Modern Electronic Warfare (EW) is a highly dynamic activity where many reconfigurable systems can optimize specific tasks on the fly. One may consider the EW problem as a huge scenario where systems exchange information by means of electromagnetic waves that interact with platforms and the environment they propagate through. Today, reconfigurability is essentially located at the extremity of the problem, that is, in software modules (the processing) and the hardware they control (mainly the antenna and RF front end), all depicted in Fig. 1.1.

Fig. 1.1 Modern EW: today, reconfigurability is located at the processing, RF‐front‐end, and antenna levels

This book describes how metasurfaces can add extra layers of dynamism to the core of the EW problem. By tailoring electromagnetic waves, metasurfaces can make platforms and even the environment itself reconfigurable. The reader does not need to master advanced concepts on electromagnetics, whose pertinent points we will concisely explain. However, we expect some familiarity with the radio and EW terminologies.

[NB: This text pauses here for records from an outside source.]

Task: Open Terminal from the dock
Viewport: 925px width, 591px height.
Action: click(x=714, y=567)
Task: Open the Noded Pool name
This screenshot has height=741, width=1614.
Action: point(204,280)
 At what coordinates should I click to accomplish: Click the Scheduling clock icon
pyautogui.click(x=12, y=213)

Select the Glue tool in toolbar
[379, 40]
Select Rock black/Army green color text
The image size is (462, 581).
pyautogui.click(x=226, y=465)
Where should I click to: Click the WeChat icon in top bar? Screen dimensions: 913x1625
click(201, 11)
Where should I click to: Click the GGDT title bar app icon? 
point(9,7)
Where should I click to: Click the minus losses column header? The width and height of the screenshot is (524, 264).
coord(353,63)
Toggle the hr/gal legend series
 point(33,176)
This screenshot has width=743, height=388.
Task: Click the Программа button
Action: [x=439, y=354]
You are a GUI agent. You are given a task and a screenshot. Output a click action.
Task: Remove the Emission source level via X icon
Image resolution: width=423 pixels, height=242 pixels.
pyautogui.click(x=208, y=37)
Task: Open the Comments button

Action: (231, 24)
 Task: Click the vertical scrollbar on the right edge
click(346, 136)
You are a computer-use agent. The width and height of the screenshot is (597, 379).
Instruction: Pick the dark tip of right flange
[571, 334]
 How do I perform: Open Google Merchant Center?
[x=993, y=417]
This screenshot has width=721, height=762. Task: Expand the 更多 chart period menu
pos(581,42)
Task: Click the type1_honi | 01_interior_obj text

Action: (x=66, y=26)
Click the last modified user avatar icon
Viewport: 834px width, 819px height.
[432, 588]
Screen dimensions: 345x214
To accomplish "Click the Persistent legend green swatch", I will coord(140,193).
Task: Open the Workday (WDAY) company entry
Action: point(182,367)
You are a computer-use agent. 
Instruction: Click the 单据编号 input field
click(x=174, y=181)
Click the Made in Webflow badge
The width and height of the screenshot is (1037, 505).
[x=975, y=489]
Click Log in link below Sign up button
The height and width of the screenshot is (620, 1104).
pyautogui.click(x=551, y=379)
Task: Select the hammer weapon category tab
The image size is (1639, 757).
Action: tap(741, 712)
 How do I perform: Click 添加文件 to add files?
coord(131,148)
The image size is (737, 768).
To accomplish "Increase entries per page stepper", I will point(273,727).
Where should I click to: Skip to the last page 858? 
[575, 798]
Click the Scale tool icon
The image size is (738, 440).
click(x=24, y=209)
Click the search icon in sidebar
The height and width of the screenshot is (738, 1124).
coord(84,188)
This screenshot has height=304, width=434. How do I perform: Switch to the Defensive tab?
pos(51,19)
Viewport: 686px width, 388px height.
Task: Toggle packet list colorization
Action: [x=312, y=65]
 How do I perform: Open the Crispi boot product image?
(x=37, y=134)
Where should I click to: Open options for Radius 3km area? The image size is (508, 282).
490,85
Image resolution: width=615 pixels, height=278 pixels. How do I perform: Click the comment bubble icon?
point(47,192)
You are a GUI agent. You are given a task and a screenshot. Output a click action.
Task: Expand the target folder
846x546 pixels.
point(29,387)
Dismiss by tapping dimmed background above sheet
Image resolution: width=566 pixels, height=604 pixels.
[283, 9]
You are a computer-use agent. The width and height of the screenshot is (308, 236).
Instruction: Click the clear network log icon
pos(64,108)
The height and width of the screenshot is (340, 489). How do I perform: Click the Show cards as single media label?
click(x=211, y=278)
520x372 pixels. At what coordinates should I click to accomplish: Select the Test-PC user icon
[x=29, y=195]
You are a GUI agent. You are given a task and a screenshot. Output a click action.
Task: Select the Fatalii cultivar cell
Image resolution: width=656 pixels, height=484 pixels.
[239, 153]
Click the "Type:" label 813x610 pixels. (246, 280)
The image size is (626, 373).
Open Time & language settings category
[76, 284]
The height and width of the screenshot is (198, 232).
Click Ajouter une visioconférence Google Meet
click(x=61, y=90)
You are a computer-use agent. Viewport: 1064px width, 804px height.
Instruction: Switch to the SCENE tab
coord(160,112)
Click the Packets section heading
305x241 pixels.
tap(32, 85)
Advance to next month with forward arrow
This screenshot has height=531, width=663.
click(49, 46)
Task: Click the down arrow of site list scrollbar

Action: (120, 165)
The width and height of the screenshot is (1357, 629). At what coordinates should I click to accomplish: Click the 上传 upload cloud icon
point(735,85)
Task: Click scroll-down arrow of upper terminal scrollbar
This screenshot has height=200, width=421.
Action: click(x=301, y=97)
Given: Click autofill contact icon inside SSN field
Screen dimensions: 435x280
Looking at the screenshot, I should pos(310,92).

As such, the reader will easily understand the possibilities and challenges related to the application of metasurfaces in EW. In some years, cities will deploy metasurfaces everywhere, and the ordinary person will get used to them. Unavoidably, defense applications will also exploit them extensively.

Metasurfaces are the convenient, two‐dimensional version of metamaterials, which in turn may receive the following, classical definition:

Metamaterials are man‐made materials with physical properties superior to natural materials. ‘Meta’ is a Greek prefix meaning ‘beyond’ or ‘a level above’, as in metaphysical or metalogical.

—André de Lustrac, Emeritus Professor at Université Paris Sud [1].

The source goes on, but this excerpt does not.